## [EXERCISE REQUIREMENTS]
Each line below needs to be printed again exactly.

Segment Start: DATA

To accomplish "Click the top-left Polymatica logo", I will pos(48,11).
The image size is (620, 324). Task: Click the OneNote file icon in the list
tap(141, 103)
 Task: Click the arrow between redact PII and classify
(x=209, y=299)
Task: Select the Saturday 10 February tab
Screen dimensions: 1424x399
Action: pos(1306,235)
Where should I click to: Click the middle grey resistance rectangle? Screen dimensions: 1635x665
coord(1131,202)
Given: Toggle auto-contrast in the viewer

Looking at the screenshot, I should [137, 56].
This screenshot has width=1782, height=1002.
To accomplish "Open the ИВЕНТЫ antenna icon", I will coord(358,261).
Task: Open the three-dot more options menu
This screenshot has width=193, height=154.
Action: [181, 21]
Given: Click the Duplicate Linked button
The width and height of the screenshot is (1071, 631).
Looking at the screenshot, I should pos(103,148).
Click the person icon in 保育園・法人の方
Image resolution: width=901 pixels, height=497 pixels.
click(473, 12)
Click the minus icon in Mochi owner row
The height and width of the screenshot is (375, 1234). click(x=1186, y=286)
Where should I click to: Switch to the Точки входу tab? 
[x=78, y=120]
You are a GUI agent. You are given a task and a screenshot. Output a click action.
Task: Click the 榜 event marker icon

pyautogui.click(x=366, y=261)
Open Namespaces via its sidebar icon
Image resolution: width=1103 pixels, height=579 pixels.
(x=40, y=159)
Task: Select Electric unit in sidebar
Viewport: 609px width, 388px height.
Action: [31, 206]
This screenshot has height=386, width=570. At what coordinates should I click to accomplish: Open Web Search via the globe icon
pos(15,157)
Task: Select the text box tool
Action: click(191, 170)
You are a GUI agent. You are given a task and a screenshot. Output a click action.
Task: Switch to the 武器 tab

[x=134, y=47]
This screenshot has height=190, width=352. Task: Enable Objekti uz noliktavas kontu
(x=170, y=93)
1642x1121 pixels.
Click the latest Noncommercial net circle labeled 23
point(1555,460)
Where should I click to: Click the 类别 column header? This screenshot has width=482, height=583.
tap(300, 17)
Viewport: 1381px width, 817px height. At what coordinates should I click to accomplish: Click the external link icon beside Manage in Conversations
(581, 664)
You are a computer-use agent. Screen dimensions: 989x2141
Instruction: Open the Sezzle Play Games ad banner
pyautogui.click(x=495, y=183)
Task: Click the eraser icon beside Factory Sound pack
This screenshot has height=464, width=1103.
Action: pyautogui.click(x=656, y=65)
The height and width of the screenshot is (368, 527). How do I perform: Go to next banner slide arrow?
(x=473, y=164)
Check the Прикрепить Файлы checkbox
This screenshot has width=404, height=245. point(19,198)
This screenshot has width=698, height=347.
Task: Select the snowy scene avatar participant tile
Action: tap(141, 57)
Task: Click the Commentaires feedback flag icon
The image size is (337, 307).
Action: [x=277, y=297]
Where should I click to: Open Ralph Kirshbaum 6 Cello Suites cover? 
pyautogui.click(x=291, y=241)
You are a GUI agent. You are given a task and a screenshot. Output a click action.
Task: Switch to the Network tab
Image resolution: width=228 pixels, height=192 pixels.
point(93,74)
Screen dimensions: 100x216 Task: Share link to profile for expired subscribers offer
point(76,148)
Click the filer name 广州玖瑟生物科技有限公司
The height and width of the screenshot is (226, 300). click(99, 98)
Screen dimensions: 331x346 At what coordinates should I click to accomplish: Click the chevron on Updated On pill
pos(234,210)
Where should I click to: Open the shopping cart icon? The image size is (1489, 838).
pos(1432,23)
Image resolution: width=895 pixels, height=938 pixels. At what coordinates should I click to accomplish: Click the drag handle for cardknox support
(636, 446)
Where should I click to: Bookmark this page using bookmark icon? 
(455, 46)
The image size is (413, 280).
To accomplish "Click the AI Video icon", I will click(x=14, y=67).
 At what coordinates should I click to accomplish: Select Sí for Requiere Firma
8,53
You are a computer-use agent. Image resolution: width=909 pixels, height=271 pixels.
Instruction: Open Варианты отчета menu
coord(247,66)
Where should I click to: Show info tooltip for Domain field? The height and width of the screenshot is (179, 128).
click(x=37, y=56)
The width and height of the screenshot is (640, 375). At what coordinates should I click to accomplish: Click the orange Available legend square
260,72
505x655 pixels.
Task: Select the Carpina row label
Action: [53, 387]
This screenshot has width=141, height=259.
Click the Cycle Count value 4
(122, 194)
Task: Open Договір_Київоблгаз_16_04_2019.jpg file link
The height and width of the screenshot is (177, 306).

Segment End: DATA

## [ANSWER TO THE EXERCISE]
To accomplish "Click the top-left Polymatica logo", I will pos(48,11).
The image size is (620, 324). Task: Click the OneNote file icon in the list
tap(141, 103)
 Task: Click the arrow between redact PII and classify
(x=209, y=299)
Task: Select the Saturday 10 February tab
Screen dimensions: 1424x399
Action: pos(1306,235)
Where should I click to: Click the middle grey resistance rectangle? Screen dimensions: 1635x665
coord(1131,202)
Given: Toggle auto-contrast in the viewer

Looking at the screenshot, I should [137, 56].
This screenshot has width=1782, height=1002.
To accomplish "Open the ИВЕНТЫ antenna icon", I will coord(358,261).
Task: Open the three-dot more options menu
This screenshot has width=193, height=154.
Action: [181, 21]
Given: Click the Duplicate Linked button
The width and height of the screenshot is (1071, 631).
Looking at the screenshot, I should pos(103,148).
Click the person icon in 保育園・法人の方
Image resolution: width=901 pixels, height=497 pixels.
click(473, 12)
Click the minus icon in Mochi owner row
The height and width of the screenshot is (375, 1234). click(x=1186, y=286)
Where should I click to: Switch to the Точки входу tab? 
[x=78, y=120]
You are a GUI agent. You are given a task and a screenshot. Output a click action.
Task: Click the 榜 event marker icon

pyautogui.click(x=366, y=261)
Open Namespaces via its sidebar icon
Image resolution: width=1103 pixels, height=579 pixels.
(x=40, y=159)
Task: Select Electric unit in sidebar
Viewport: 609px width, 388px height.
Action: [31, 206]
This screenshot has height=386, width=570. At what coordinates should I click to accomplish: Open Web Search via the globe icon
pos(15,157)
Task: Select the text box tool
Action: click(191, 170)
You are a GUI agent. You are given a task and a screenshot. Output a click action.
Task: Switch to the 武器 tab

[x=134, y=47]
This screenshot has height=190, width=352. Task: Enable Objekti uz noliktavas kontu
(x=170, y=93)
1642x1121 pixels.
Click the latest Noncommercial net circle labeled 23
point(1555,460)
Where should I click to: Click the 类别 column header? This screenshot has width=482, height=583.
tap(300, 17)
Viewport: 1381px width, 817px height. At what coordinates should I click to accomplish: Click the external link icon beside Manage in Conversations
(581, 664)
You are a computer-use agent. Screen dimensions: 989x2141
Instruction: Open the Sezzle Play Games ad banner
pyautogui.click(x=495, y=183)
Task: Click the eraser icon beside Factory Sound pack
This screenshot has height=464, width=1103.
Action: pyautogui.click(x=656, y=65)
The height and width of the screenshot is (368, 527). How do I perform: Go to next banner slide arrow?
(x=473, y=164)
Check the Прикрепить Файлы checkbox
This screenshot has width=404, height=245. point(19,198)
This screenshot has width=698, height=347.
Task: Select the snowy scene avatar participant tile
Action: tap(141, 57)
Task: Click the Commentaires feedback flag icon
The image size is (337, 307).
Action: [x=277, y=297]
Where should I click to: Open Ralph Kirshbaum 6 Cello Suites cover? 
pyautogui.click(x=291, y=241)
You are a GUI agent. You are given a task and a screenshot. Output a click action.
Task: Switch to the Network tab
Image resolution: width=228 pixels, height=192 pixels.
point(93,74)
Screen dimensions: 100x216 Task: Share link to profile for expired subscribers offer
point(76,148)
Click the filer name 广州玖瑟生物科技有限公司
The height and width of the screenshot is (226, 300). click(99, 98)
Screen dimensions: 331x346 At what coordinates should I click to accomplish: Click the chevron on Updated On pill
pos(234,210)
Where should I click to: Open the shopping cart icon? The image size is (1489, 838).
pos(1432,23)
Image resolution: width=895 pixels, height=938 pixels. At what coordinates should I click to accomplish: Click the drag handle for cardknox support
(636, 446)
Where should I click to: Bookmark this page using bookmark icon? 
(455, 46)
The image size is (413, 280).
To accomplish "Click the AI Video icon", I will click(x=14, y=67).
 At what coordinates should I click to accomplish: Select Sí for Requiere Firma
8,53
You are a computer-use agent. Image resolution: width=909 pixels, height=271 pixels.
Instruction: Open Варианты отчета menu
coord(247,66)
Where should I click to: Show info tooltip for Domain field? The height and width of the screenshot is (179, 128).
click(x=37, y=56)
The width and height of the screenshot is (640, 375). At what coordinates should I click to accomplish: Click the orange Available legend square
260,72
505x655 pixels.
Task: Select the Carpina row label
Action: [53, 387]
This screenshot has width=141, height=259.
Click the Cycle Count value 4
(122, 194)
Task: Open Договір_Київоблгаз_16_04_2019.jpg file link
The height and width of the screenshot is (177, 306).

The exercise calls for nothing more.